**What to do**
• A. In the kata post, change "symbol" to "character" and write out the span from "2. Im using" up to and including "the second occurrence.".
• B. Carry the kata post forward from its last sentence.

**Selected excerpt**
◇ ◇ ◇ ◇
Im trying to solve this kata:
https://www.codewars.com/kata/63f96036b15a210058300ca9/train/javascript

"In this kata, you need to write a function that takes a string and a letter as input and then returns the index of the second occurrence of that letter in the string. If there is no such letter in the string, then the function should return -1. If the letter occurs only once in the string, then -1 should also be returned."

Im useing ASCII code to to convert letters in order to distinguish capital and small letters. But i get problem with random tests. I have no idea what im doing wrong…

  1. Im converting array and the symbol into ASCII code.
  2. Im using if statement: If the symbol isn’t in the array I return -1.
  3. If the symbol first and last index don’t match I convert the first one into ‘=’ and return the second occurrence.
  4. In the rest of the cases I return the first and only occurrence.
◇ ◇ ◇ ◇
**Dataset records**

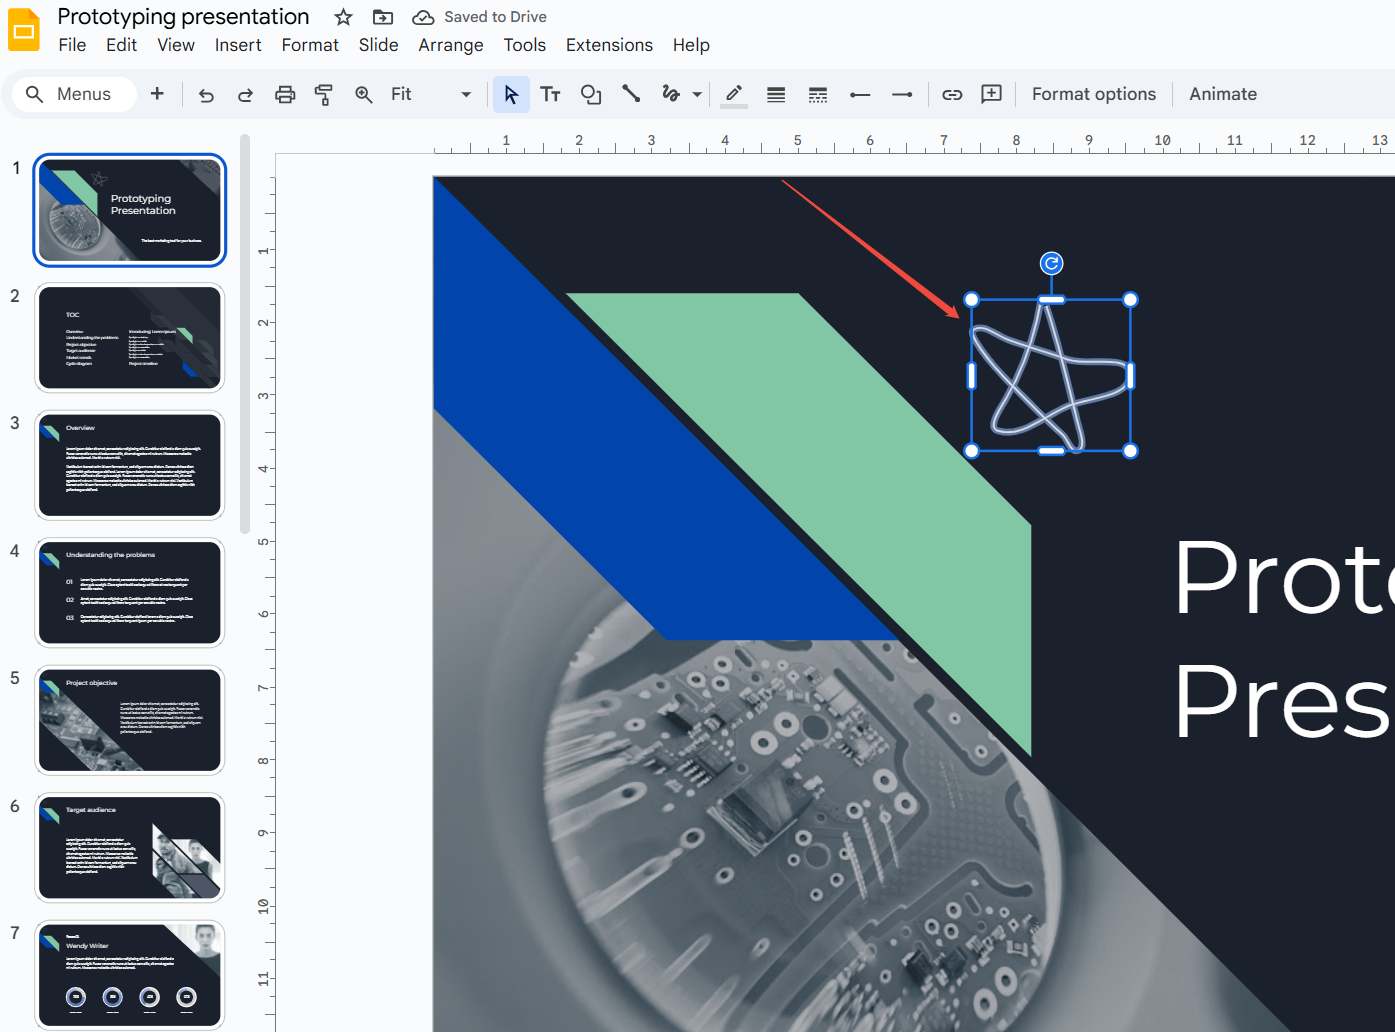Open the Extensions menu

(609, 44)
◇ ◇ ◇ ◇
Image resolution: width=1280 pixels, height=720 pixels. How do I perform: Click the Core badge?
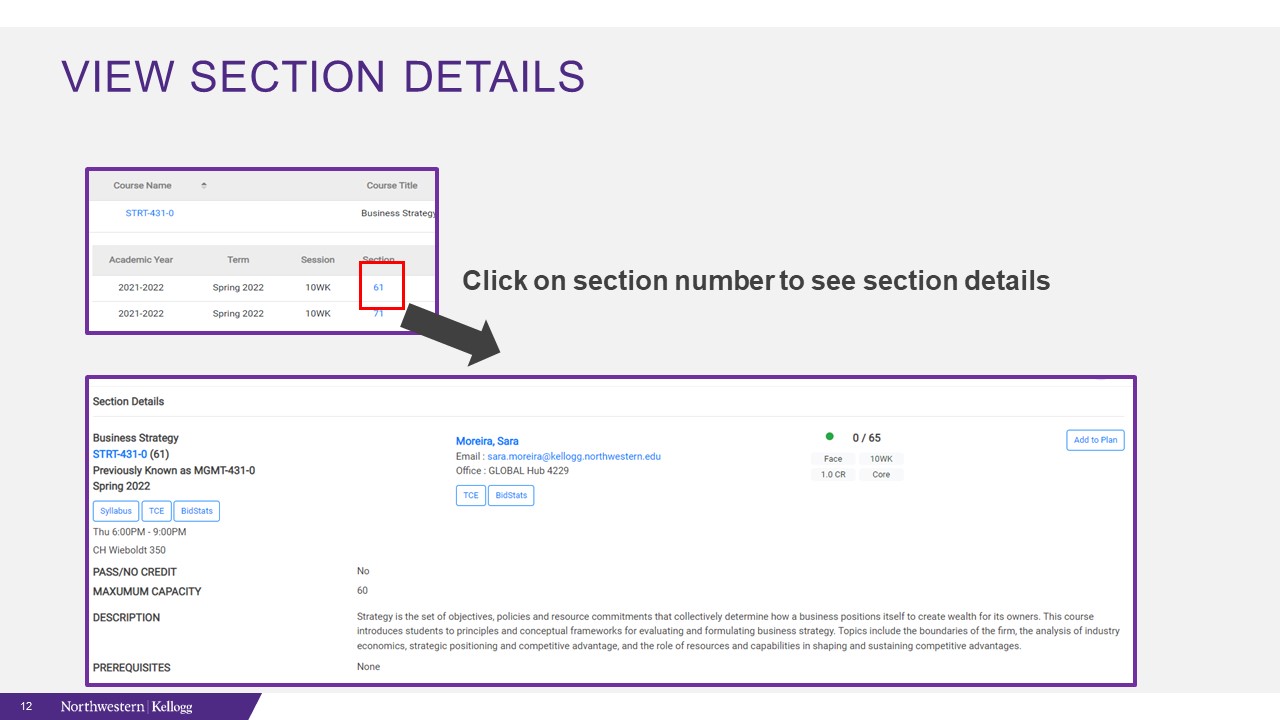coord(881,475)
◇ ◇ ◇ ◇
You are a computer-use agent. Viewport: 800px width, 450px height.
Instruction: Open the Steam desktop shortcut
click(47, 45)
◇ ◇ ◇ ◇
**Answers for this exercise**
• A.
2. Im using if statement: If the character isn’t in the array I return -1.
  3. If the character first and last index don’t match I convert the first one into ‘=’ and return the second occurrence.

• B.
const secondSymbol = (str, symbol) => {
  console.log(str, symbol);
  let symbolAscii = symbol.charCodeAt(0);
  const strArrAscii = str.split('').map(ele => ele.charCodeAt());
  if (strArrAscii.indexOf(symbolAscii) === -1) return -1;
  else if ((strArrAscii.indexOf(symbolAscii) !== strArrAscii.lastIndexOf(symbolAscii)))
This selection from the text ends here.